### Task instructions
[1] In the passage on CCHFV vaccine targets, what size is given for the mature Gn glycoprotein?
[2] Carry on the passage on CCHFV vaccine targets from its final sentence.

[[ Passage shown open ]]

2.2. Vaccine targets

CCHFV is a tri-segmented virus, consisting of small (S), medium (M) and large (L) RNA segments which encode the viral nucleoprotein, the envelope spike proteins and RNA polymerase, respectively. As the key structural components of the virus, the nucleoprotein and glycoproteins are identified as potential antigenic targets for inclusion in a vaccine against CCHFV.

2.2.1. Nucleoprotein

The nucleoprotein (NP) is the most conserved protein of CCHFV [11], [66], making it an attractive antigen for consideration as a vaccine target antigen to be effective against different lineages of CCHFV. Its formation and role in the ribonuclear protein complex is essential for virus replication [67] and it is recognised as the predominant antigen inducing an immune response in most bunyavirus infections [68]. Protective effects using NP have been shown against two other viruses of the Bunyaviridae family: Hantavirus [69] and Rift Valley fever virus [70]. Following repeated vaccinations with the CCHFV Bulgarian vaccine it was found that T-cell responses were mounted to peptides making up the entire length of the NP sequence [64]. Additionally, an in silico study suggested that certain regions of NP could act as T-cell epitopes [71].

2.2.2. Viral envelope spike gproteins

The CCHFV spike glycoproteins (Gn and Gc) mature after a complicated series of processing events which take place in the endoplasmic reticulum (ER) and Golgi cellular compartments. The glycoprotein precursor (GPC) (translated from the M segment ORF), contains an N-terminal signal peptide to direct synthesis into the secretory pathway [72], [73]. Upon elongation and translocation into the ER, the signal peptide is removed; GPC is N-glycosylated and folds with the formation of key intra-molecular disulfide bonds and five transmembrane domains which span the ER membrane. Co-translational cleavage in the ER to the Gn precursor (Pre Gn) and Gc precursor (Pre Gc) is followed by transport of each to the Golgi compartment where key glycosylation and further regulated processing events take place, ultimately releasing the 37 kDa mature Gn [74] and 75 kDa mature Gc [72], [75], [76]. In addition to the coordination of glycosylation events the remaining cleavage products of GPC are thought to assist in the maturation and assembly of the final GnGc glycoprotein spike [75].

[[ Passage shown closed ]]
[[ Data open ]]

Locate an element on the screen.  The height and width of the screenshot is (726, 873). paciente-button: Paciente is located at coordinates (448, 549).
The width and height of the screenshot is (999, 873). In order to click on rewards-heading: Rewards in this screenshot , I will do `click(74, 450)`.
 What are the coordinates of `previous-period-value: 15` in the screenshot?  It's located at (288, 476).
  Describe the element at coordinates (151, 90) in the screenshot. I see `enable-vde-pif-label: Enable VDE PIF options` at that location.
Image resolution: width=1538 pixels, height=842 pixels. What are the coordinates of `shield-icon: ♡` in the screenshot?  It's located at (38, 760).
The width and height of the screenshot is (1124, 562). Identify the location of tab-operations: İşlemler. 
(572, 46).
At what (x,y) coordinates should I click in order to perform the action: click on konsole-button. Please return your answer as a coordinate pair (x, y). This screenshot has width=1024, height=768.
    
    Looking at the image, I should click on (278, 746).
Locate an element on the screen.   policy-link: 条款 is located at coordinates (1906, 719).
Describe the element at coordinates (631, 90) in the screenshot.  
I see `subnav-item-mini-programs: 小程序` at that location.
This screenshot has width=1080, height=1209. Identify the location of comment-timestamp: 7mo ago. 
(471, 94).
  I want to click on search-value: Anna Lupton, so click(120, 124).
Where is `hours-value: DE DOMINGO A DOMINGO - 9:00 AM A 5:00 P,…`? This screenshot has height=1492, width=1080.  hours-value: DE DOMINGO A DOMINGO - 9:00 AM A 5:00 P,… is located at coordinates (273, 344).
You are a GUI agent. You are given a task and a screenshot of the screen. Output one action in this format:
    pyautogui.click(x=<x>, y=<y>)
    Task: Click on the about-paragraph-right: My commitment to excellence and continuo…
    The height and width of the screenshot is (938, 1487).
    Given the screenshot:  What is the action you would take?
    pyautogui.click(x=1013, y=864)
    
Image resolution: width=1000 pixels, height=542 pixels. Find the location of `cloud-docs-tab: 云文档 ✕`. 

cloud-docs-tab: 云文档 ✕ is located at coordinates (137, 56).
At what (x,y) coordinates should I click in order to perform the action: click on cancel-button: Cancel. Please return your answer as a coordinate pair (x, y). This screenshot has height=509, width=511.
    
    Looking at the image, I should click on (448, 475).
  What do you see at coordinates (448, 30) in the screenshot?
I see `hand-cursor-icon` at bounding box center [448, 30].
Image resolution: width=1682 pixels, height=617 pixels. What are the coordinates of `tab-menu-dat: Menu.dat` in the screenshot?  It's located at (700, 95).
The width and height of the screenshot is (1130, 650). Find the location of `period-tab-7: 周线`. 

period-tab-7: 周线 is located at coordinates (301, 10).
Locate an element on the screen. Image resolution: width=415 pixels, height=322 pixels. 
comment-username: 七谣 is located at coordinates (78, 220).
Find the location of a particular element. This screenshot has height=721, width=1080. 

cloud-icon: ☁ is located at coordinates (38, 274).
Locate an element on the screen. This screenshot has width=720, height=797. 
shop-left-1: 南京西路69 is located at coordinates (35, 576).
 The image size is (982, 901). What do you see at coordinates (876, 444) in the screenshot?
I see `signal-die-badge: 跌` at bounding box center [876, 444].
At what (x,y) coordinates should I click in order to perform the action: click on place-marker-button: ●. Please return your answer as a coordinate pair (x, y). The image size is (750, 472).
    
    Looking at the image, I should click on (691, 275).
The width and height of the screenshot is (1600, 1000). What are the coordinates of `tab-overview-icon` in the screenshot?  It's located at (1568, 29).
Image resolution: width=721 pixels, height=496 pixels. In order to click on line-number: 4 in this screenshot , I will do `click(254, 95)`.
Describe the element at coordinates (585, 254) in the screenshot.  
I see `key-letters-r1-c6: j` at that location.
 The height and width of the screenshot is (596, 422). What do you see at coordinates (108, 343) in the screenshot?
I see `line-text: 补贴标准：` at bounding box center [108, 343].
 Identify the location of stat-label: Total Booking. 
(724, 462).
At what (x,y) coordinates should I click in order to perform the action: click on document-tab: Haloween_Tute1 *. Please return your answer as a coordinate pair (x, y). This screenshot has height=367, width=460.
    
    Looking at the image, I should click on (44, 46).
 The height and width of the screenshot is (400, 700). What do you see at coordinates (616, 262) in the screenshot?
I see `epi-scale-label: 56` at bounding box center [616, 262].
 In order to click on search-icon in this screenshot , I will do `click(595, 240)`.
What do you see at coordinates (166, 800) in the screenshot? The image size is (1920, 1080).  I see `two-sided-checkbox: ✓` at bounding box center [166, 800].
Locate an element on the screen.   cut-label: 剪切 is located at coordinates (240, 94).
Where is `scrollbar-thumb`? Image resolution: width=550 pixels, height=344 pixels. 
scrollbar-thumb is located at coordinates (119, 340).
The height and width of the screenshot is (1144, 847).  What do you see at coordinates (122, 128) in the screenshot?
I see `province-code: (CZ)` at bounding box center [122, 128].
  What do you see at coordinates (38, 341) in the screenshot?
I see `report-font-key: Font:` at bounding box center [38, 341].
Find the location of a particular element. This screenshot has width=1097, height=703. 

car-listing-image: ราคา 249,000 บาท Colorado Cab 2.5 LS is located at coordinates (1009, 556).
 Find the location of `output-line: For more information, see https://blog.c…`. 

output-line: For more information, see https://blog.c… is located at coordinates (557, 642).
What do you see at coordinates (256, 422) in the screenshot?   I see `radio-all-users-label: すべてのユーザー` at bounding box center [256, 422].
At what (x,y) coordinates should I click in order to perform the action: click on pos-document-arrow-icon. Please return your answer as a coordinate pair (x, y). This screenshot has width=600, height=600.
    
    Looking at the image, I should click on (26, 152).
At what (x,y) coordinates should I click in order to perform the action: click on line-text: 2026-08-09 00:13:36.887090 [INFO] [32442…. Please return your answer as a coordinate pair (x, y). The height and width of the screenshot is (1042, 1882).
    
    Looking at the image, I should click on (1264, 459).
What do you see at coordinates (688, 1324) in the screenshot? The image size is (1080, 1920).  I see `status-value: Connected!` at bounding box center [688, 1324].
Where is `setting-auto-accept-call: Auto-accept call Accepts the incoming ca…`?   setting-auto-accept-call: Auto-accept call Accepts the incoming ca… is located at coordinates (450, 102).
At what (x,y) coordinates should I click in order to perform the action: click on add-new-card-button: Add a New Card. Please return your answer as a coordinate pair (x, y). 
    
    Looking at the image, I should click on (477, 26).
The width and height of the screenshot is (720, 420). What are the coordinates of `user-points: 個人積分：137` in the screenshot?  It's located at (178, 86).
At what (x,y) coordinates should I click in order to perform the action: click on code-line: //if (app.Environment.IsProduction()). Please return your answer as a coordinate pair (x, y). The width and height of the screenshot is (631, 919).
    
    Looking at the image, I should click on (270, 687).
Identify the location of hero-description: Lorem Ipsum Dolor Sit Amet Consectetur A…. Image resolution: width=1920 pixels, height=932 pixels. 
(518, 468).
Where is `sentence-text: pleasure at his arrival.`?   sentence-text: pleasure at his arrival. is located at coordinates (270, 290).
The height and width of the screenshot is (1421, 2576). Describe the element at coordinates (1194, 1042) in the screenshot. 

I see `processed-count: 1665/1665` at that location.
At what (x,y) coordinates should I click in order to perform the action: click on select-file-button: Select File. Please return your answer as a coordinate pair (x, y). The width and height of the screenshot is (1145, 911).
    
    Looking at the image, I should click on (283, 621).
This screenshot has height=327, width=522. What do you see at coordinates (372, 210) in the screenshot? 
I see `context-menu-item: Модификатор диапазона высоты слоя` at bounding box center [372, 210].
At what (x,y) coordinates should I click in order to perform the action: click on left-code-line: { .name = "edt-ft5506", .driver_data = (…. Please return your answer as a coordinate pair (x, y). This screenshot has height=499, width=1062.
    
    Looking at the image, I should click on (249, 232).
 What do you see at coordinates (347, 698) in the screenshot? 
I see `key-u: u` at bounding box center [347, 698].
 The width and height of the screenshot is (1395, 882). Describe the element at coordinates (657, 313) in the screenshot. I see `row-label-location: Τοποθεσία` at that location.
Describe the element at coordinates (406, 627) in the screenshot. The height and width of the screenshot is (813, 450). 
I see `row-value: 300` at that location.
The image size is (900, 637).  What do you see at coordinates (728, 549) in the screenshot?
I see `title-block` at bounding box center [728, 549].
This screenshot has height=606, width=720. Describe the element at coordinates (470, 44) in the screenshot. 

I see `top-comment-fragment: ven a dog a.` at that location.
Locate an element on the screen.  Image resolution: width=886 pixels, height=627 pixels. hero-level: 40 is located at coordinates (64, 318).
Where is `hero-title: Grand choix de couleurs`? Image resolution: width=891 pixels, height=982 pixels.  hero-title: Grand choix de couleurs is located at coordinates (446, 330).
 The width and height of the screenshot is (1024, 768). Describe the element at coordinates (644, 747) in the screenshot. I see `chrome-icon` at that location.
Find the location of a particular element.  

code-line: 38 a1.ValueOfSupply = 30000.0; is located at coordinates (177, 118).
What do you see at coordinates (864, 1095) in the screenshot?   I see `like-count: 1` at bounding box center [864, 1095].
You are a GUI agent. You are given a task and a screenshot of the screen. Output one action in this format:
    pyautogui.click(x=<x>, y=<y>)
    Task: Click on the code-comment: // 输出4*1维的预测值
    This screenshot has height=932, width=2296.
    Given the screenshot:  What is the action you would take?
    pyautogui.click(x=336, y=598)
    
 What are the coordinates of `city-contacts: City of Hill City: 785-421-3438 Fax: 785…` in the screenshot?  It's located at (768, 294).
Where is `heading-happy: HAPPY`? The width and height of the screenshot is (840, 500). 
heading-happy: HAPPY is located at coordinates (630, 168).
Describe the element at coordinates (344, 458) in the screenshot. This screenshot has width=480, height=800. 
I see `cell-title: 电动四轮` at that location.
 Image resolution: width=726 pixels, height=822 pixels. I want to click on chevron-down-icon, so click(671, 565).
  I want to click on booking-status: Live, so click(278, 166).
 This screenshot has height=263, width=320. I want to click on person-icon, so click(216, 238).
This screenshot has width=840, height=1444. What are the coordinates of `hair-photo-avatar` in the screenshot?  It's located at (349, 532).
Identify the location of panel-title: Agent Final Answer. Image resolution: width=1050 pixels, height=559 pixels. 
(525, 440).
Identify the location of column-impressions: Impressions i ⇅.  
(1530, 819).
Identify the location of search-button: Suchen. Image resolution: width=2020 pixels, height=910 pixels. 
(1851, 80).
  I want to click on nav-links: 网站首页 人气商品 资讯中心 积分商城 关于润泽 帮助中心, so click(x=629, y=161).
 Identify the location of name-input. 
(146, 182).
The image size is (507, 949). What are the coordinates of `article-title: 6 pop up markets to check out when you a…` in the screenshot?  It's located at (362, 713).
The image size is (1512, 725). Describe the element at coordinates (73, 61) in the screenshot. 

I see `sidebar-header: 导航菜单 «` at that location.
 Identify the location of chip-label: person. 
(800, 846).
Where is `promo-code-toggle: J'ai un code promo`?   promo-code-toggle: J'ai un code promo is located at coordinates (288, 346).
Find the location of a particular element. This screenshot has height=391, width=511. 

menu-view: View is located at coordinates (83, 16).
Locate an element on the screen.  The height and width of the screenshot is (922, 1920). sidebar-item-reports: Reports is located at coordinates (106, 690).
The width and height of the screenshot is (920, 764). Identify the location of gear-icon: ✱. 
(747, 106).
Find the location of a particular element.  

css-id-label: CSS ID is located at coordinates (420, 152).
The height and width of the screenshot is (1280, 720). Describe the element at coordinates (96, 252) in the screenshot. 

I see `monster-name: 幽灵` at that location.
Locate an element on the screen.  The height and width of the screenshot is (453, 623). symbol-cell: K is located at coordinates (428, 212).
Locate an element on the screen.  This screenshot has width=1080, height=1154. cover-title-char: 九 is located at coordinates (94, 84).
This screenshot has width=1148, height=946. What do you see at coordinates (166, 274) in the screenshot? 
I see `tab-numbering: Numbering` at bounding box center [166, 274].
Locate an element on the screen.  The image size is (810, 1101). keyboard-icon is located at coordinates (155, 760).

[[ Data closed ]]

### Results for the exercise
[1] 37 kDa

[2]
Studies with monoclonal antibodies have demonstrated that those targeted to Gc, but not to Gn, have neutralisation activity [77]. However, other researchers have demonstrated neutralisation epitopes in both Gn and Gc regions [78].

While the M segment of CCHFV is the most diverse [11], this variation is focused in the N terminal mucin-like domain which is not part of mature GP. Indeed, the amino acid difference between CCHF viruses in the rest of the GP is only 8.4% [79]. Thus it is expected that neutralising epitopes which are part of the mature GP confer protection across the extant clades and sub-types of CCHFV. Furthermore, CCHFV constitutes a single serogroup which was collated using classic virological tools that showed cross reactivity in a range of assays [80].

2.2.3. Diagnostic assays to differentiate infected from vaccinated animals (DIVA)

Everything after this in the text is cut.